● **INSTRUCTIONS**:
[A] In the Pill article before the data, swap "medical professionals" for "physicians" and write out everything from "The oral contraceptive" down to "some other contraceptive.".
[B] Please answer these questions on the Pill article that comes before the data:
(i) How many medical professionals received the FDA's warning bulletin?
(ii) At which university are the two teams of British epidemiologists now?
(iii) What percentage of Pill users are in the 30-39 age bracket?

● **EXTRACT PROVIDED**:
Monday, Sep. 08, 1975

The Pill: A New Warning

The oral contraceptive pill is under indictment once more. This time it is accused of increasing the risk of heart attacks among women over 30, and especially among those over 40. The U.S. Food and Drug Administration has just sent a warning bulletin to 600,000 medical professionals, suggesting that they advise Pill-taking patients over 40 to switch to some other contraceptive.

It has been known since the late 1960s that for some women, the Pill enhances the dangers of blood clots forming in the legs (thrombophlebitis) and traveling to the lungs (pulmonary embolism), with possibly fatal results. The Pill may also cause strokes. That indictment originated with two teams of Britain's most eminent epidemiologists, now at the University of Oxford. The danger has since been widely confirmed, although the risk that any particular woman will suffer any of these severe effects is statistically small. The latest indictment is based on two later studies by essentially the same research teams.

New Labeling. Two months after both reports were published in a May issue of the British Medical Journal, the FDA's advisory committee on obstetrics and gynecology (ten M.D.s, one Ph.D.) met and concluded that a warning was justified. Among British--as well as American--women aged 30 to 39 who do not use the Pill, the incidence of nonfatal heart attacks is only 2.1 per 100,000. But for those on the Pill, the rate rises to 5.6 per 100,000. For women aged 40 to 44, the rates for the two groups are 9.9 and 56.9 respectively. Similar increases are found in the rate of fatal heart attacks: ages 30-39, only 1.9 per 100,000 nonusers against 5.4 per 100,000 among users; in the 40-44 group, 11.7 for nonusers and 54.7 for users. The best available figures indicate that 18% of Pill users are in the 30-39 age bracket, and only 6% are over 40.

● **PROVIDED MATERIAL**:

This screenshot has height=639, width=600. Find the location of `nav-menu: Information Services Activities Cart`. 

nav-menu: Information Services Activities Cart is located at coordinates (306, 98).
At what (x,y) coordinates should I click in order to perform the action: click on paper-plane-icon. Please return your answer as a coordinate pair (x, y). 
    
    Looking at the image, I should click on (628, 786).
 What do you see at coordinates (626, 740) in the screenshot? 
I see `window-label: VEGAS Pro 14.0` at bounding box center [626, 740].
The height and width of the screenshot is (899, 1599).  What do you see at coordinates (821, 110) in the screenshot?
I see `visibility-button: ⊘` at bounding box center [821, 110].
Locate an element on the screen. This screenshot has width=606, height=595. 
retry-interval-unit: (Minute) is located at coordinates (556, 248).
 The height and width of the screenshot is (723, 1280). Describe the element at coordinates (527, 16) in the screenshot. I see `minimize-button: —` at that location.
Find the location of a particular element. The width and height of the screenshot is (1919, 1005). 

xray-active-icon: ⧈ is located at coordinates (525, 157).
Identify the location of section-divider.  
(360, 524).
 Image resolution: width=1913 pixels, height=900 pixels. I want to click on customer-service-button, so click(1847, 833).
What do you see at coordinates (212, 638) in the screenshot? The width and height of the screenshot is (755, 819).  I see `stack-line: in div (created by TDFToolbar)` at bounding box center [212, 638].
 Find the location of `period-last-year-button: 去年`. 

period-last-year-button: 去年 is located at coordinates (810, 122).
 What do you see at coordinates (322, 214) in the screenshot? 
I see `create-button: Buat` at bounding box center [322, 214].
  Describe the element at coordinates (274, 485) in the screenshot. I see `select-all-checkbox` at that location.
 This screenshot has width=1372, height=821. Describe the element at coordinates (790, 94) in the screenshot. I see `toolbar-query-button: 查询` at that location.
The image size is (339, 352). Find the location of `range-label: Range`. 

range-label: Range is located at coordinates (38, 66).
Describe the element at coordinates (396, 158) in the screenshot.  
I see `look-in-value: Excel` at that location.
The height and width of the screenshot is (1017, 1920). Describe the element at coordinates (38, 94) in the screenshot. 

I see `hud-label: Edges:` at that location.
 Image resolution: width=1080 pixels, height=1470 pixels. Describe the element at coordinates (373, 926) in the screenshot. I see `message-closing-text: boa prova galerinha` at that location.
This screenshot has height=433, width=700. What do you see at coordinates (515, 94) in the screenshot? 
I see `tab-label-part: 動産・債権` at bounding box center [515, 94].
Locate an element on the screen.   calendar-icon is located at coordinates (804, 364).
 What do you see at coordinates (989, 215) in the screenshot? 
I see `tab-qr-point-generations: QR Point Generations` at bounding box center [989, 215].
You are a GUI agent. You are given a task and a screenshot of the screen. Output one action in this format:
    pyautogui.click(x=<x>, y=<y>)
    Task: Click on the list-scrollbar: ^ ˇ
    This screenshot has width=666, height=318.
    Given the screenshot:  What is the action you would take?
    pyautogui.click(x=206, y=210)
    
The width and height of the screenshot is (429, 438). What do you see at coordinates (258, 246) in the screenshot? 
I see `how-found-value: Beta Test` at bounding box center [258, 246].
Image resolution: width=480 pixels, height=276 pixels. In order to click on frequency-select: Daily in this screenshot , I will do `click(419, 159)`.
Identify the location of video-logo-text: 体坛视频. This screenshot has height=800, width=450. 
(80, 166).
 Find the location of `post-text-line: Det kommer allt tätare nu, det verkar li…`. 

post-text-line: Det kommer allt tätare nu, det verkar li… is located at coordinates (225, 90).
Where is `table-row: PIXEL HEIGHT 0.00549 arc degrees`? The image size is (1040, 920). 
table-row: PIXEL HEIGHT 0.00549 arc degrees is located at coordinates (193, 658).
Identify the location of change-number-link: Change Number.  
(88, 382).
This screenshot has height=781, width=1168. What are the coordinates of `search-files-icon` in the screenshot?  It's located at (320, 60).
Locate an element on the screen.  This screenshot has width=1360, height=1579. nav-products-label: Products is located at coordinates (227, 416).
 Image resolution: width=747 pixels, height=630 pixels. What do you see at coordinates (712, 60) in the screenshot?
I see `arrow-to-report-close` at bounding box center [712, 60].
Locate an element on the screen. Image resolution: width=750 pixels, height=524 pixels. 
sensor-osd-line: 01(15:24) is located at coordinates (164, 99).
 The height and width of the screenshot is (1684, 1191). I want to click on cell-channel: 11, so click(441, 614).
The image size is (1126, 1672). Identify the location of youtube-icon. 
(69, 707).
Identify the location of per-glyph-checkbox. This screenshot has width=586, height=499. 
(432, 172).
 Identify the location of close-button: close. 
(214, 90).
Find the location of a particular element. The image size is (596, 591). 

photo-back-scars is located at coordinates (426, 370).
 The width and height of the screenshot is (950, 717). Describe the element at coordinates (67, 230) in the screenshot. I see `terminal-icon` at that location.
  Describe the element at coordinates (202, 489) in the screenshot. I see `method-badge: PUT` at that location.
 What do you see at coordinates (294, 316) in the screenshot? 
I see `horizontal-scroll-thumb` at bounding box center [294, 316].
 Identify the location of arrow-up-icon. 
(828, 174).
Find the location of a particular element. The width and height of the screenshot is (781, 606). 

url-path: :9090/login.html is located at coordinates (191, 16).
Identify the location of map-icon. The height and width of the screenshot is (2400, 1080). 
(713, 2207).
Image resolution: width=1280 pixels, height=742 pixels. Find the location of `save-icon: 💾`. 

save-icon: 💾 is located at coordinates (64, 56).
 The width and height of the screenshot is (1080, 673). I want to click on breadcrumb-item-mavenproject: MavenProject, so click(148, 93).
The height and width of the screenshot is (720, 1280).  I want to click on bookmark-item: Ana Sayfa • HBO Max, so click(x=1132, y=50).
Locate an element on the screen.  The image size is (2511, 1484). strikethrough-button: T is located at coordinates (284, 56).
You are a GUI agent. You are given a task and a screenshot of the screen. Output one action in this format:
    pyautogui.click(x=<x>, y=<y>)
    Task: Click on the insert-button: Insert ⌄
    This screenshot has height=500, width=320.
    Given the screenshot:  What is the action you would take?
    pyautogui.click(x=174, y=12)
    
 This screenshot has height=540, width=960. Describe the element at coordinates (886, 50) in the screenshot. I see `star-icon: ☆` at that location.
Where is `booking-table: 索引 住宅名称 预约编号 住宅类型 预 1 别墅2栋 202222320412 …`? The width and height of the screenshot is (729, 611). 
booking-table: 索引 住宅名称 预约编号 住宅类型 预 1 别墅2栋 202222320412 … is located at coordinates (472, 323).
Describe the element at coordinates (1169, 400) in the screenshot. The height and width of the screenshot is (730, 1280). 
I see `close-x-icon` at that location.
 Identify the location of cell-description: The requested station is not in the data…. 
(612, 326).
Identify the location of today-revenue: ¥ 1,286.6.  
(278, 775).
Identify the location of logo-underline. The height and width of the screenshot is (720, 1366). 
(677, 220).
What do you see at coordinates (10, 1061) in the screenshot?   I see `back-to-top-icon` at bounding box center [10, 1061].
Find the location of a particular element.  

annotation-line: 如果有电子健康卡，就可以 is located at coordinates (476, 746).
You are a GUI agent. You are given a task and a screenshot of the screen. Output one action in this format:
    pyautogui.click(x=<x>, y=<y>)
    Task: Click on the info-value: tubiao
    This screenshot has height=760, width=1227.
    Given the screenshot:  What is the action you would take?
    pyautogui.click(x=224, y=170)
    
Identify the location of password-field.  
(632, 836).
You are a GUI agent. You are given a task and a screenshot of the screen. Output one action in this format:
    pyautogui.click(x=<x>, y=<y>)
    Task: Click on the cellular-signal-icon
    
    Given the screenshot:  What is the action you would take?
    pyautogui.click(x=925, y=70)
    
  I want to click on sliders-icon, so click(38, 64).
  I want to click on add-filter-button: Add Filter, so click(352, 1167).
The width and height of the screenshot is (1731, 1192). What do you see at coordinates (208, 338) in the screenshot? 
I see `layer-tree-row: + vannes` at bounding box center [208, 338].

● **EXERCISE SOLUTIONS**:
[A]
The oral contraceptive pill is under indictment once more. This time it is accused of increasing the risk of heart attacks among women over 30, and especially among those over 40. The U.S. Food and Drug Administration has just sent a warning bulletin to 600,000 physicians, suggesting that they advise Pill-taking patients over 40 to switch to some other contraceptive.

[B]
(i) 600,000
(ii) The University of Oxford
(iii) 18%